The metronomic steadiness of that roving light is Johnson’s favorite trick, deployed both for the mounting of anticipation and comedic effect. The scene directly preceding the thing that catalyzes all the other things — it’s difficult to write around spoilers for a movie that keeps you in the dark on who even the victim is for a solid hour, but with something so carefully crafted, the compulsory vagueness is worth it — is full of repeating noises like push notification dings and the ssssunk of a painting’s automatic glass casing snapping shut. He nicked the move from Paul Thomas Anderson’s Boogie Nights, the showstopping set piece at drug dealer Rahad Jackson’s bachelor pad ratcheted to an unbearable tension by the Chinese twink tossing firecrackers in the background. Johnson also uses this technique to make us jump while we wait for something major to happen, and it’s perfectly workable as a running joke, too. An ominous tone “composed by Phillip Glass” marks each hour, always arriving at an inopportune time, spaced out just long enough for us to forget to expect the next one.
Dyed-in-the-wool deconstructionist Johnson has a skill for preempting and subverting audience reactions, which reaps the greatest benefits in his meticulously constructed sight gags. He delights in cheekily revealing new visual information through slight camera movements, a bit that never gets old whether it’s a simple pan to expose someone hiding behind a tree or a tiny zoom out to show the subject of gossip standing right by the person talking shit. Another inspired formal quip instead relies on movement of an object in the frame, a trickling drop of hot sauce slowly headed for a very sensitive orifice. That condiment bottle is just one in gaggle of conspicuously announced Chekhov’s objects, so numerous that it becomes impossible to tell which of them will matter and which won’t.
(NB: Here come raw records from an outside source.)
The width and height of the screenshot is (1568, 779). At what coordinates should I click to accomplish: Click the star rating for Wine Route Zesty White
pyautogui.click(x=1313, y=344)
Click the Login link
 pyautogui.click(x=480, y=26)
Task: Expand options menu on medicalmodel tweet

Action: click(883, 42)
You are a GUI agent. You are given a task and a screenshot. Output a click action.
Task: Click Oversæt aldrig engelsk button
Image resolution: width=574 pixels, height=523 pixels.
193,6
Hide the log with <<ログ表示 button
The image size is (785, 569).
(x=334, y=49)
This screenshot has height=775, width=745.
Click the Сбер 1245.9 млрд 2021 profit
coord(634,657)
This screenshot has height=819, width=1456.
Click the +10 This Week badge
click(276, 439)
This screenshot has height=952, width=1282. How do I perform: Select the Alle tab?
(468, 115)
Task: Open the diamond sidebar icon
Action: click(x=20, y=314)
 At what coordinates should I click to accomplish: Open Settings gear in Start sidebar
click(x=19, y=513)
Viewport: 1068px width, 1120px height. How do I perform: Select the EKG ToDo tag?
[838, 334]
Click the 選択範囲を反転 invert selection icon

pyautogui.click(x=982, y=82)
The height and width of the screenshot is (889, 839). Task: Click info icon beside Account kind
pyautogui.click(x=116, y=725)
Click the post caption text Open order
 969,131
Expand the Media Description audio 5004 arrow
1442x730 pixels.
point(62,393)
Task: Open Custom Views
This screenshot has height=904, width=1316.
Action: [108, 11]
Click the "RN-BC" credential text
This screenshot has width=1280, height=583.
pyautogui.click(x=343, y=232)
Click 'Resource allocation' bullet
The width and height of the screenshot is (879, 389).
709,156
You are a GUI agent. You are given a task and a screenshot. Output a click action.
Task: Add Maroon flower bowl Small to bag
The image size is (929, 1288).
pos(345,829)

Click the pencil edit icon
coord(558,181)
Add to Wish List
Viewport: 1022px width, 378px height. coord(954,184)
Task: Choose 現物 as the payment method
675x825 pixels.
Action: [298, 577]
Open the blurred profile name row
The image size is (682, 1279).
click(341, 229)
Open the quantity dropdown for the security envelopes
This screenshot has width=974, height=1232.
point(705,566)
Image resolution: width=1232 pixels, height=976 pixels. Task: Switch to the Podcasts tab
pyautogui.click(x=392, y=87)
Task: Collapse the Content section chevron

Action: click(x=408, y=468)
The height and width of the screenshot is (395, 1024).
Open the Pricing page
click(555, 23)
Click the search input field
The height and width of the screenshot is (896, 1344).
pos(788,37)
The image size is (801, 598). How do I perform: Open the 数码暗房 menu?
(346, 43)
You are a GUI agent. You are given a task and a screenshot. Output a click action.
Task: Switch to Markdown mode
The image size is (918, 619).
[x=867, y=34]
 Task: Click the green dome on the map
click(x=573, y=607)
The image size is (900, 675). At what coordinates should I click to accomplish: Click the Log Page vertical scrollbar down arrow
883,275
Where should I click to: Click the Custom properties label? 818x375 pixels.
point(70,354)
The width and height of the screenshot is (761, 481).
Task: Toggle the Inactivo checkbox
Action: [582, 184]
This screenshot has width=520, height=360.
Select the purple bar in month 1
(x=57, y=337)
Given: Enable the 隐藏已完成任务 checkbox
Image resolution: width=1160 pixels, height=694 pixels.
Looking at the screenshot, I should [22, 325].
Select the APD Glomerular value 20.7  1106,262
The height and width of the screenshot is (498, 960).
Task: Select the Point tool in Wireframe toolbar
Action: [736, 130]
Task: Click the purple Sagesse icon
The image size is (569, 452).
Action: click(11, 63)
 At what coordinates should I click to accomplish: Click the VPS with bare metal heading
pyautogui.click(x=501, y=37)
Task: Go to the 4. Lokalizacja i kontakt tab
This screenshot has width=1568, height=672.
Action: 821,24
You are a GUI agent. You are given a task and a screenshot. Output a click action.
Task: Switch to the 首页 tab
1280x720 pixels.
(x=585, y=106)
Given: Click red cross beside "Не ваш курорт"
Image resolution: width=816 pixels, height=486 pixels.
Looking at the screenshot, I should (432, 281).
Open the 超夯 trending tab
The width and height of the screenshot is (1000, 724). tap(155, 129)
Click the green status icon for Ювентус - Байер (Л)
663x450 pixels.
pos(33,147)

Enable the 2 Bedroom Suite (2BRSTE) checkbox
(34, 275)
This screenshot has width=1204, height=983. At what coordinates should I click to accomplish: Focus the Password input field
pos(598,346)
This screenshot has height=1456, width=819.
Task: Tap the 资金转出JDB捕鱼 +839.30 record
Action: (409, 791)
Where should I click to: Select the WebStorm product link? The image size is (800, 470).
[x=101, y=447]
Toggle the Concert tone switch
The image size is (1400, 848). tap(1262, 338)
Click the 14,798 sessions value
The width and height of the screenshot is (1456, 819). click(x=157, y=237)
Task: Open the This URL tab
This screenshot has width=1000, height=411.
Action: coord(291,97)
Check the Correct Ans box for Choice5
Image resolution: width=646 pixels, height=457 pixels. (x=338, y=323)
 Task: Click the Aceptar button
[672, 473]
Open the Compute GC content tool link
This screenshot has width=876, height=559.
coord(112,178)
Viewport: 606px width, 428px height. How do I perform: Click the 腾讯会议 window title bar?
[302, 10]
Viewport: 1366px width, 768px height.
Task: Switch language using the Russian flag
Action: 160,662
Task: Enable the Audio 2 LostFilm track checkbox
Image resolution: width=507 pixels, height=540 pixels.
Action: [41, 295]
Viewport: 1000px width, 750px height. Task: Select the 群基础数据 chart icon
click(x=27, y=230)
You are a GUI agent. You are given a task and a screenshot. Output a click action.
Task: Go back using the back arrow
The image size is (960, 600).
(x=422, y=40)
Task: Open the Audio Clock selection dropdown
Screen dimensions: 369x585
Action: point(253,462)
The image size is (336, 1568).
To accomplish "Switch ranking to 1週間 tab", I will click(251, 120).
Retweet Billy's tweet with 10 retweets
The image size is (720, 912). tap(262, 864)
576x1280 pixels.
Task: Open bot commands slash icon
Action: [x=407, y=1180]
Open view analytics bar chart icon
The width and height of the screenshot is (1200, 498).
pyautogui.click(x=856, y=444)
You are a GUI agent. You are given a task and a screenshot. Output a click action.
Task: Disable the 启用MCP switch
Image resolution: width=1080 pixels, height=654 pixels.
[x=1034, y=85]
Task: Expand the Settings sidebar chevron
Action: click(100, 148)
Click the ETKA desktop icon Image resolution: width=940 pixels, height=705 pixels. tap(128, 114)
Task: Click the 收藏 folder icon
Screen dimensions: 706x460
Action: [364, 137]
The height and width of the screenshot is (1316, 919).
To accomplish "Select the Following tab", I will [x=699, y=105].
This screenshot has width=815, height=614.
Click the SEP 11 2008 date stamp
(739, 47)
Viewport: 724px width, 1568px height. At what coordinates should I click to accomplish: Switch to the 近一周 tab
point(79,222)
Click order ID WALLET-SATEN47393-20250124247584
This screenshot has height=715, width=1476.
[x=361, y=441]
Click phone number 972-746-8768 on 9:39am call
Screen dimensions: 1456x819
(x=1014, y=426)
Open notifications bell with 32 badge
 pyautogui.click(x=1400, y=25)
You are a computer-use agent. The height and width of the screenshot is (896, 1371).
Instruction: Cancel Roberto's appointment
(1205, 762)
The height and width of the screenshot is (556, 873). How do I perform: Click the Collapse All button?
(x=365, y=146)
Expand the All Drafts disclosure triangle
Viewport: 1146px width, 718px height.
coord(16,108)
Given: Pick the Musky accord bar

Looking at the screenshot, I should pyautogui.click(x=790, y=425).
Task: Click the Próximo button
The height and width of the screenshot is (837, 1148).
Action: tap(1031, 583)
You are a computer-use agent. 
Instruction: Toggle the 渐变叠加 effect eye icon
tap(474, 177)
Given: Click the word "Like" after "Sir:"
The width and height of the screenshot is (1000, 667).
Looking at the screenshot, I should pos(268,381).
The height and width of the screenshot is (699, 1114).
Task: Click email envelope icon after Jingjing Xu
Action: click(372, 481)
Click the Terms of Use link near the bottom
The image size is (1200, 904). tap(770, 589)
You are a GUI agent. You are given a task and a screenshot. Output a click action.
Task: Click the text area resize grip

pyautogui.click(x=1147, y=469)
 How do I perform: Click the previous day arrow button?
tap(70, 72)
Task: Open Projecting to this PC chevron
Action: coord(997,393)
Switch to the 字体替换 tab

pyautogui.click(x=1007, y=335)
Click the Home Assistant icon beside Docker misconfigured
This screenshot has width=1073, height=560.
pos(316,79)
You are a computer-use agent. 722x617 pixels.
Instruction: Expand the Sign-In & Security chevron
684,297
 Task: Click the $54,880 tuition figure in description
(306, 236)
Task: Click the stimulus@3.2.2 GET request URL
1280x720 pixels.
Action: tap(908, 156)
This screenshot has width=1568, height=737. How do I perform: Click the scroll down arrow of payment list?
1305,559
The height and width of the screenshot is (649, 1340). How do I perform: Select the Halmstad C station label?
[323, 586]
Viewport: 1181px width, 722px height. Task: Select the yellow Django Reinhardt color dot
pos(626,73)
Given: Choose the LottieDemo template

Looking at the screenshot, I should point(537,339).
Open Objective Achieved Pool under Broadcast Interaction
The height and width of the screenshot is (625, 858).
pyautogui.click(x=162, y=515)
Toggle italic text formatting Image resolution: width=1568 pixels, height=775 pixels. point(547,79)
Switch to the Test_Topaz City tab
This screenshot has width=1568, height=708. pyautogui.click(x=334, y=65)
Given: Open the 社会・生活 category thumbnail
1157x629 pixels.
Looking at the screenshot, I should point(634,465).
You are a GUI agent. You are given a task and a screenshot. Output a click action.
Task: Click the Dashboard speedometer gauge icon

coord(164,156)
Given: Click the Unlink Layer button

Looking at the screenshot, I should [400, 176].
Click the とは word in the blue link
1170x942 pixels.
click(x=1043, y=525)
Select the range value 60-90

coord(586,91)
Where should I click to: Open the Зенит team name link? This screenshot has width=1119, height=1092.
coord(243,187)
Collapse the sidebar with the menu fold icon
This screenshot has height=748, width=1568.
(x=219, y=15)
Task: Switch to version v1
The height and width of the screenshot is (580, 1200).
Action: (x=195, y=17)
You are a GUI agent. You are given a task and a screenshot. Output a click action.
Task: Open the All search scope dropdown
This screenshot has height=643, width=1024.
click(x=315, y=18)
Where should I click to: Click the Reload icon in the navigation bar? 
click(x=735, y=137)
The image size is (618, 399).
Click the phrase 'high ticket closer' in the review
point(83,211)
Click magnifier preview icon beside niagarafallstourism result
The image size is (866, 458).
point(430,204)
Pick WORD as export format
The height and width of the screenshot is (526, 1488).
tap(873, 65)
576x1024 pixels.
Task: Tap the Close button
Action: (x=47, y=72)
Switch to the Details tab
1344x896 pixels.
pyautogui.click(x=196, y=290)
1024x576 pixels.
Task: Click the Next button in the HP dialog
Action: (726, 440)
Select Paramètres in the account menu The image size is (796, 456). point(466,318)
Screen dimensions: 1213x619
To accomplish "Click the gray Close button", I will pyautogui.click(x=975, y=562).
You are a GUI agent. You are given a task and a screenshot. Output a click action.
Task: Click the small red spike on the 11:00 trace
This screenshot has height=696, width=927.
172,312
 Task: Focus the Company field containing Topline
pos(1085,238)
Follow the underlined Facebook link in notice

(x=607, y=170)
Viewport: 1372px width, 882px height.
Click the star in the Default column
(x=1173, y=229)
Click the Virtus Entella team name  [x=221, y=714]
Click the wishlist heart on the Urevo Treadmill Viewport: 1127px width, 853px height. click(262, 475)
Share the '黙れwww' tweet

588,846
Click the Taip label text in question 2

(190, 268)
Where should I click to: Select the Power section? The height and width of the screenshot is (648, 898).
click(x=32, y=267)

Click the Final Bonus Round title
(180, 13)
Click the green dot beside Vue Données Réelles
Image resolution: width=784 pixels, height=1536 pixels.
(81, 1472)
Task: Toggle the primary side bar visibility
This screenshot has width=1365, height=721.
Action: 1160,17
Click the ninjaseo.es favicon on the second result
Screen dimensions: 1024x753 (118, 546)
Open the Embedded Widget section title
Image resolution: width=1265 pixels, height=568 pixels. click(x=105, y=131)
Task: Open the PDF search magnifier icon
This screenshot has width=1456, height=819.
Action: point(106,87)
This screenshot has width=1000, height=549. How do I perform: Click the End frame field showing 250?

As a film about the intricate joys of puzzle-solving, it’s plain to see Johnson getting his kicks in the same way, reveling in complexity and bringing us with him as he untangles it. He takes care not to lose the human element along the way, intent on making these movies about something meaningful rather than just cinematic Rubik’s Cubes to be tossed aside upon completion. The instinct to give the audience something deeper to mentally turn over is absolutely correct, but Johnson asks too much of himself, turning his humble parlor game into a commentary on erasure of Black women’s achievements, among other things. Mostly constrained to the subtext, broaching in individual lines and shots that seem designed to reverse-engineer GIFs and memes, it’s an unexpected stand for him to take. Yet it’s not misplaced, in keeping with the last film’s class resentment and in need only of calibration. And if there’s anything that watchmaker auteur Johnson can do better than anyone else, it’s fine-tuning for maximum effect from the most minute curlicues.